*Given data*:

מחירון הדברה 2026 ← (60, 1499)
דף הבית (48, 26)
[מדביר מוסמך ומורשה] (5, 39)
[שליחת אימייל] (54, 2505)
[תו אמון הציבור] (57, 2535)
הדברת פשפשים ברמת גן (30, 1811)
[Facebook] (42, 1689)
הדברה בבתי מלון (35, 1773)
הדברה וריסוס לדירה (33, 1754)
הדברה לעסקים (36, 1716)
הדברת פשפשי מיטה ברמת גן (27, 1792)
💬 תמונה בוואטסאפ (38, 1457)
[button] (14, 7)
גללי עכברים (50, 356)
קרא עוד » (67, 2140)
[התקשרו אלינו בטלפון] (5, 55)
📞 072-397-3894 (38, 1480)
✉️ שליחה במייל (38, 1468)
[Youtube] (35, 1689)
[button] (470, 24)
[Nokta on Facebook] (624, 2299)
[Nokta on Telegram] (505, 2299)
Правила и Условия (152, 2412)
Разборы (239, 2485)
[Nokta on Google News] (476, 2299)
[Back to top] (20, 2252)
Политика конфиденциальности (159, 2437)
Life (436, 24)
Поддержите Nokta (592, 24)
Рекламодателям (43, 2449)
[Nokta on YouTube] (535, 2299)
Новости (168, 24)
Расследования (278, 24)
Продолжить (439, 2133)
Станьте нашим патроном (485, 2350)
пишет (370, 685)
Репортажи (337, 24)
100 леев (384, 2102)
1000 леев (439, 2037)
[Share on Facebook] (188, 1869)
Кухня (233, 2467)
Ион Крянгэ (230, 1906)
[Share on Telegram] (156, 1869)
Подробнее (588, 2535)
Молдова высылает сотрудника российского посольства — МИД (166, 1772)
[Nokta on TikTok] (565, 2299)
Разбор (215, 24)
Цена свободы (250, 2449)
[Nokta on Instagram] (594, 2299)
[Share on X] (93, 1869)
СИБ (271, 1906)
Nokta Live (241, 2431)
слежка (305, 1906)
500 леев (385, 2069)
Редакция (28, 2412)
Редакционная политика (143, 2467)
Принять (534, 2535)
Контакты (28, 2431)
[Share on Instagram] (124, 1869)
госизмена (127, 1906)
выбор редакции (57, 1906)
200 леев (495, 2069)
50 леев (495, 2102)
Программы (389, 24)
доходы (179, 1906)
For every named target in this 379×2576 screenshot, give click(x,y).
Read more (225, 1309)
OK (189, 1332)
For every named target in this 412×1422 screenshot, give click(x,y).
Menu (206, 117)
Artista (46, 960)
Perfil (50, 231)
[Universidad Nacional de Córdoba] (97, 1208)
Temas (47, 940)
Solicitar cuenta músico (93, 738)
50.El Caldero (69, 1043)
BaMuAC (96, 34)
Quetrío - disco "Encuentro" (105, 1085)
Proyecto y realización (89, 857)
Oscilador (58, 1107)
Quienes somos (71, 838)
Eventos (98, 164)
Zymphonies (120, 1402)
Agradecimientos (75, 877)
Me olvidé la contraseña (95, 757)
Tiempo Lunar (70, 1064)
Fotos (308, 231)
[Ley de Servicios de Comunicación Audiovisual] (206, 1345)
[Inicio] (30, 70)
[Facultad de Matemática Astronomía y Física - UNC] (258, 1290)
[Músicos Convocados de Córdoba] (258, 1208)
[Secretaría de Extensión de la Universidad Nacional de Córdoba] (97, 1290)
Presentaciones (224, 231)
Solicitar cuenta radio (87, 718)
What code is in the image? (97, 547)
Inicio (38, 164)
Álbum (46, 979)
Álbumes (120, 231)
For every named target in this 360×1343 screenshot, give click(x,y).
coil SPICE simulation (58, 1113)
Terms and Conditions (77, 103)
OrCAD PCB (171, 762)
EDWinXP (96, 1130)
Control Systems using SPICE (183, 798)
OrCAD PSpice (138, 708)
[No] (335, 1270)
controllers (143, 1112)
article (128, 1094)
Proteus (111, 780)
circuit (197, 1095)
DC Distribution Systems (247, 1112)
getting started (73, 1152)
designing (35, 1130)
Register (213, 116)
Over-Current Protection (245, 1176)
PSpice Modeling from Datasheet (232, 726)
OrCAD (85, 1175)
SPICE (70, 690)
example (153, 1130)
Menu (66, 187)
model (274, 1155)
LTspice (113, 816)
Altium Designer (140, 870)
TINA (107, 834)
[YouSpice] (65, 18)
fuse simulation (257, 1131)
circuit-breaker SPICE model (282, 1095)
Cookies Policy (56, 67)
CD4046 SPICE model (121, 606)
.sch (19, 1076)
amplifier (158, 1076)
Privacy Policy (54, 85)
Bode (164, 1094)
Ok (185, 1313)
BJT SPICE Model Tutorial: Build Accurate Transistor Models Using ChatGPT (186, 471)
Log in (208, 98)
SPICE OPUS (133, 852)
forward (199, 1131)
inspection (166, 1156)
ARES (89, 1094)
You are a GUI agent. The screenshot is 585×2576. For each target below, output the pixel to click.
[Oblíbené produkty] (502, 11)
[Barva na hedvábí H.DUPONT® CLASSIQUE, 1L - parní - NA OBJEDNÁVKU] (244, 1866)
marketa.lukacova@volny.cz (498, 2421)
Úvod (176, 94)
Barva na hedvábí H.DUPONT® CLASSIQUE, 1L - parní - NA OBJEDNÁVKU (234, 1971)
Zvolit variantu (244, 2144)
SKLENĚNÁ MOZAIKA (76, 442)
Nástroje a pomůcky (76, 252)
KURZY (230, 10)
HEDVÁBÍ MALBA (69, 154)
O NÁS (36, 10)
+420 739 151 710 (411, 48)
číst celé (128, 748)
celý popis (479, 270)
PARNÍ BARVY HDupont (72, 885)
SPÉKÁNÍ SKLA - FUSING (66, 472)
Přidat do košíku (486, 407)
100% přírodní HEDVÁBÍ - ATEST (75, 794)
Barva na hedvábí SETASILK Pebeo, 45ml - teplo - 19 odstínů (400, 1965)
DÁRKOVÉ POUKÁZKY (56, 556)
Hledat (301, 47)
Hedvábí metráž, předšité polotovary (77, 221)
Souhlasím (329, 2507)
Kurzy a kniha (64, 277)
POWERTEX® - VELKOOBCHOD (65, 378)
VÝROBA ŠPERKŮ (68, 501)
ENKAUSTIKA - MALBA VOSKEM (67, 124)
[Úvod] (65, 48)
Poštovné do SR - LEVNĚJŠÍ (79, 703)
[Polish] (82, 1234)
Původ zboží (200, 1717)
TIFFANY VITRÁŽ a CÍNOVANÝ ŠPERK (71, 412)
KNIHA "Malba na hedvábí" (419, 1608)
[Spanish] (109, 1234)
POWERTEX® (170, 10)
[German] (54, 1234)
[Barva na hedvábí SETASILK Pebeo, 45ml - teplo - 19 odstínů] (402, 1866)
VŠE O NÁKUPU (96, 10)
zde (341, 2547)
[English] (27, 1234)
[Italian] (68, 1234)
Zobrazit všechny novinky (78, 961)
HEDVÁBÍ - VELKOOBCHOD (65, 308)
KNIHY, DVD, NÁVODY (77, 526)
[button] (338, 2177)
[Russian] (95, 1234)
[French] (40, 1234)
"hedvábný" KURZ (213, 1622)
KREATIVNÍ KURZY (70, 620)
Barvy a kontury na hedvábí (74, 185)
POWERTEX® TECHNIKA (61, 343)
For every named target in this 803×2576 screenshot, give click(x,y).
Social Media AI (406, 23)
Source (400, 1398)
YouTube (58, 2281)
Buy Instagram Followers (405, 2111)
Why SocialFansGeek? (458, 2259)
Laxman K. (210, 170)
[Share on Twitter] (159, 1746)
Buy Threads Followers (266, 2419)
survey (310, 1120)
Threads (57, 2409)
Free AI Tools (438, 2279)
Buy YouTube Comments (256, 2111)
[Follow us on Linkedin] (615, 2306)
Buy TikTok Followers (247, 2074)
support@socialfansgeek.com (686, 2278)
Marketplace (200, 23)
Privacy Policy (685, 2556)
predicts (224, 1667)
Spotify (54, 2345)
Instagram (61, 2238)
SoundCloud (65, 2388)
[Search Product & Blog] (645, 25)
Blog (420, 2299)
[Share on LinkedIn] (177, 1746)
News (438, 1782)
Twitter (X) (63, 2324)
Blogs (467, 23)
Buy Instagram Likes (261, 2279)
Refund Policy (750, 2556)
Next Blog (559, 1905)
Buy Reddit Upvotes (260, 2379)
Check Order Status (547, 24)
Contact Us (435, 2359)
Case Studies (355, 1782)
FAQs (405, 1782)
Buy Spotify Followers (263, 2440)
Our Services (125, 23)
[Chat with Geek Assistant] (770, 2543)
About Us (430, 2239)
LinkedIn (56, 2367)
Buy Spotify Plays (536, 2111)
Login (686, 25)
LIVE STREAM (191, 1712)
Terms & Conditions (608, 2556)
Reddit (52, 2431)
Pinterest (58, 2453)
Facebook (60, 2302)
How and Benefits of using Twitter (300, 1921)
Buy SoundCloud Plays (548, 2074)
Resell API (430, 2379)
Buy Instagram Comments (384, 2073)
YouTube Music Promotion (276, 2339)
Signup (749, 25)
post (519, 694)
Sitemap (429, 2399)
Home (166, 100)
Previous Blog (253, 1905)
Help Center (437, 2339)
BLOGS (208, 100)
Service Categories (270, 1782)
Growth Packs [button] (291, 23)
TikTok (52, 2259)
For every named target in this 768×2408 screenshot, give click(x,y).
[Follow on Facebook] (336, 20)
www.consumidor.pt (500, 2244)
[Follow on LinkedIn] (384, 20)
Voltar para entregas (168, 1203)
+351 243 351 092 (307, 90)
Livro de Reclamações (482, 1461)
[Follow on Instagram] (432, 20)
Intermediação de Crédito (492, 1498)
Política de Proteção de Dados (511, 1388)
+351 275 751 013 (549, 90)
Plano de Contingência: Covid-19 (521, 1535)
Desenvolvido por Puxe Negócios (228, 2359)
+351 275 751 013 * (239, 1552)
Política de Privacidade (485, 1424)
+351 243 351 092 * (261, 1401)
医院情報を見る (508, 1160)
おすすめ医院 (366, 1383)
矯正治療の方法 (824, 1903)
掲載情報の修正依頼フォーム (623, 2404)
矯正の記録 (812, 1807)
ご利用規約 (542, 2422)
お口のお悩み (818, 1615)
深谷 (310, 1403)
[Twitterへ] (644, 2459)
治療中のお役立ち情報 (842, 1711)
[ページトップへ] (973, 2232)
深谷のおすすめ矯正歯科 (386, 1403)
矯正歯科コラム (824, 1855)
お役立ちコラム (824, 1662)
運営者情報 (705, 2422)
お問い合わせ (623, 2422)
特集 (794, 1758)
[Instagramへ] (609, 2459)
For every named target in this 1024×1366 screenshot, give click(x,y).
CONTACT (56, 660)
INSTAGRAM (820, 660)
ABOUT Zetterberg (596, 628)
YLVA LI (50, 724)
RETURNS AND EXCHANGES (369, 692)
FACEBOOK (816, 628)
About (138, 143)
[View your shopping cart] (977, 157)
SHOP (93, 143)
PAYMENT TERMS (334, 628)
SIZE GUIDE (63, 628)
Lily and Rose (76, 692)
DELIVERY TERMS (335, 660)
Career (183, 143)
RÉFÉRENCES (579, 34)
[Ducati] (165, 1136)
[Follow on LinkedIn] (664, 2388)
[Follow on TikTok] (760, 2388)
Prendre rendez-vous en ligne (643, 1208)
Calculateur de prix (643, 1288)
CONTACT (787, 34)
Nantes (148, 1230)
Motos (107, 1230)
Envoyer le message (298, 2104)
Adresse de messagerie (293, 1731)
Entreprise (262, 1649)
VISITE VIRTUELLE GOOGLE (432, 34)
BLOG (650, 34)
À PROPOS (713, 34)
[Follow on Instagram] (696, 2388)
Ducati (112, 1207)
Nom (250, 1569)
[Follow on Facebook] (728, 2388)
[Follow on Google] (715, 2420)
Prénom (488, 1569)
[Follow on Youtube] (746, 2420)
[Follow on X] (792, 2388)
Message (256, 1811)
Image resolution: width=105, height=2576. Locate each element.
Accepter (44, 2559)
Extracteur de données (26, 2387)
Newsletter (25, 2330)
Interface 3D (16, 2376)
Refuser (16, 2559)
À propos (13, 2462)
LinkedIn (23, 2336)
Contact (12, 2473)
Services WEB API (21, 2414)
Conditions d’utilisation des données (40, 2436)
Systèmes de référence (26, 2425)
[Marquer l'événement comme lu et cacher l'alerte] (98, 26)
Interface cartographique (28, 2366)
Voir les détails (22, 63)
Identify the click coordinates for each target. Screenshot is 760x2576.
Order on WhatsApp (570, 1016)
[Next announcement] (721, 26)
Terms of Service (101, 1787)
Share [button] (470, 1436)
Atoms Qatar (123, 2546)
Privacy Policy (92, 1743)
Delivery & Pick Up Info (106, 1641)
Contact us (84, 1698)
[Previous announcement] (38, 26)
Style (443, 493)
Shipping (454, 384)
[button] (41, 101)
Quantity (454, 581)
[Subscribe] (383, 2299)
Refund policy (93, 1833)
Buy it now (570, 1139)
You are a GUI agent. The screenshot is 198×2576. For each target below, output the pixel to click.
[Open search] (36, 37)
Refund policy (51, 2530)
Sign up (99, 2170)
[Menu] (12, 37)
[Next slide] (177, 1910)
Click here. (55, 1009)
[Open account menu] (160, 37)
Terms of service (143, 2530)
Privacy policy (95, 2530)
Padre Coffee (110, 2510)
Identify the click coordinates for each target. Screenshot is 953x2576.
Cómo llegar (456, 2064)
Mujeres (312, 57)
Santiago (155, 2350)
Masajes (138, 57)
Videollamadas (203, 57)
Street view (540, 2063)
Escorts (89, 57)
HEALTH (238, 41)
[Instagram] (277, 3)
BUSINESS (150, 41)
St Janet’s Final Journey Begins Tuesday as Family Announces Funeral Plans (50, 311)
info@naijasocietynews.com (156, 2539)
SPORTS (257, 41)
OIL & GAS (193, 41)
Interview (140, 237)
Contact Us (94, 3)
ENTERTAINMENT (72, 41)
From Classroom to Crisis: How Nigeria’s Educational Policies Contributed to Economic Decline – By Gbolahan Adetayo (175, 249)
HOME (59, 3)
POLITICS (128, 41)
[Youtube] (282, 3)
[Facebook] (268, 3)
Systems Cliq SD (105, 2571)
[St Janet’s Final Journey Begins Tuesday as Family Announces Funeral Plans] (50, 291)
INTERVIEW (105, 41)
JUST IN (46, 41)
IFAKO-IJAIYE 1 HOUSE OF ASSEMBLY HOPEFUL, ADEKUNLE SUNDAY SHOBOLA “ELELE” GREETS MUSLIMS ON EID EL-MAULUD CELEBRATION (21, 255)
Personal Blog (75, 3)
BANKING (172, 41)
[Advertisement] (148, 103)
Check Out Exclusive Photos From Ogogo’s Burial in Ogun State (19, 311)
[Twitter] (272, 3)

*Goal of the exercise*: Copy the records above faithfully. Begin at their first line, end at the line containing "הדברה לעסקים (36, 1716)", and include nothing else.

*Exercise result*:
מחירון הדברה 2026 ← (60, 1499)
דף הבית (48, 26)
[מדביר מוסמך ומורשה] (5, 39)
[שליחת אימייל] (54, 2505)
[תו אמון הציבור] (57, 2535)
הדברת פשפשים ברמת גן (30, 1811)
[Facebook] (42, 1689)
הדברה בבתי מלון (35, 1773)
הדברה וריסוס לדירה (33, 1754)
הדברה לעסקים (36, 1716)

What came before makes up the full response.